Two of today's papers deal with agents in real production, not lab benchmarks. MapAgent (arXiv:2606.04513, Baidu Maps) is the most concrete case: a Judge-Planner-Worker loop deployed across 360+ Chinese cities, with 95% automation measured on lane-level map generation. What's notable isn't the raw performance but the architecture — explicit separation between visual perception, specification verification, and deterministic editing. SGDR (WebArena, GPT-4.1) follows the same logic on the web agent side: dynamic retrieval of sub-procedures grounded in the current page state rather than a static skill library. 37.5% success on WebArena with GPT-4.1, +10.6 points over baseline. Both systems converge on the same principle: a pure generalist agent doesn't scale — you need specialized roles with explicit state.

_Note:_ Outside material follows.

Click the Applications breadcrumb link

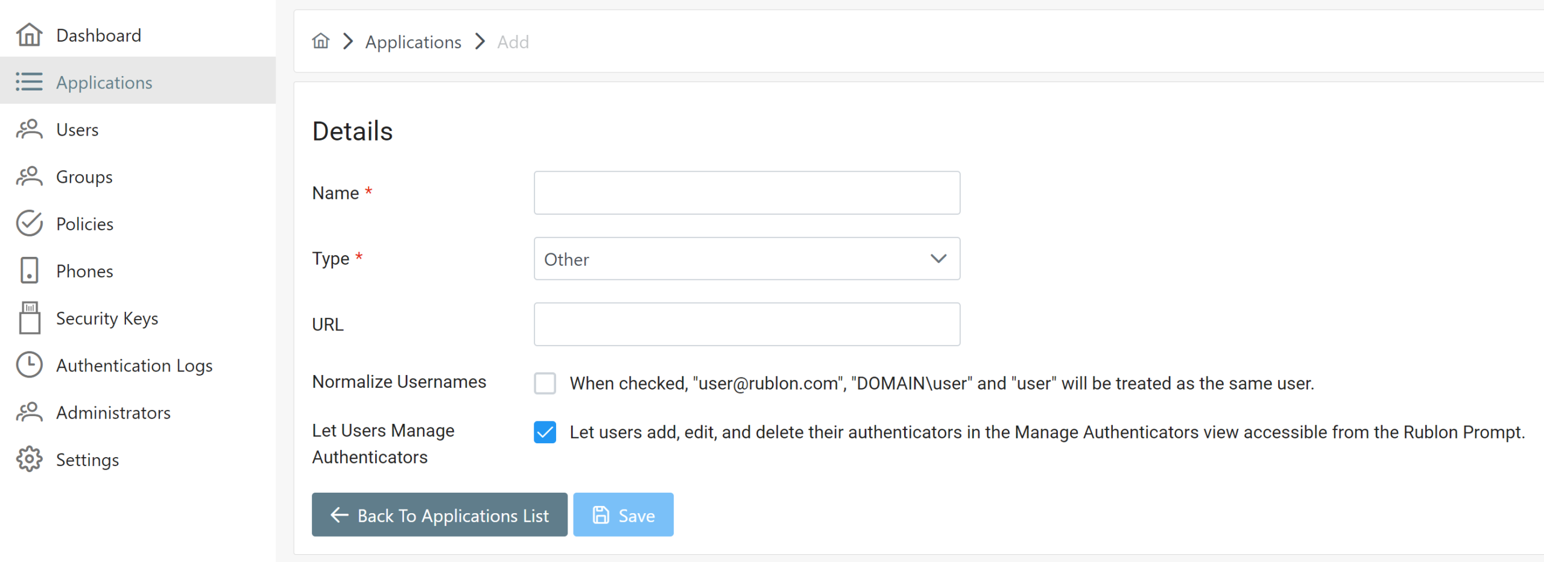pyautogui.click(x=413, y=42)
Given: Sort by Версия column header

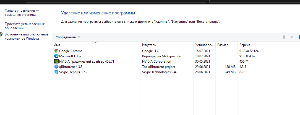Looking at the screenshot, I should point(255,45).
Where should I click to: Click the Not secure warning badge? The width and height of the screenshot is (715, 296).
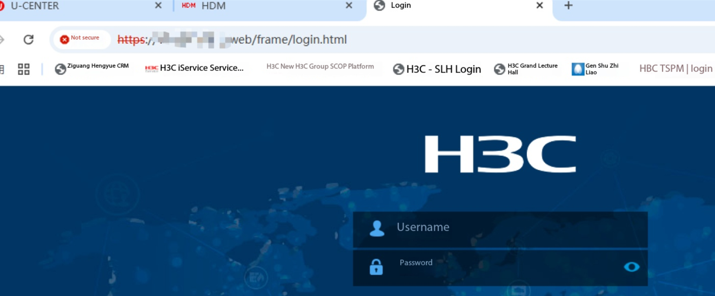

On the inference side, SparDA (arXiv:2606.04511, NVlabs) and Recover-LoRA (arXiv:2606.04238) attack the same problem from opposite ends. SparDA adds a fourth projection per layer (Forecast) to predict which KV blocks the next layer will need, overlapping CPU-GPU prefetching with current execution — result: 1.7× decode speedup, up to 5.3× throughput on 8B models in long-context settings. Recover-LoRA starts from the other end: aggressive 2-bit quantization with a mixed W2/W4 strategy on MLP layers, then accuracy recovery via logit distillation on 10k synthetic samples. On Qwen3-4B, 80–95% accuracy recovered, +7.5–23.3% throughput gain. The two papers are complementary — SparDA optimizes attention over long contexts, Recover-LoRA compresses weights without sacrificing quality. Potentially stackable.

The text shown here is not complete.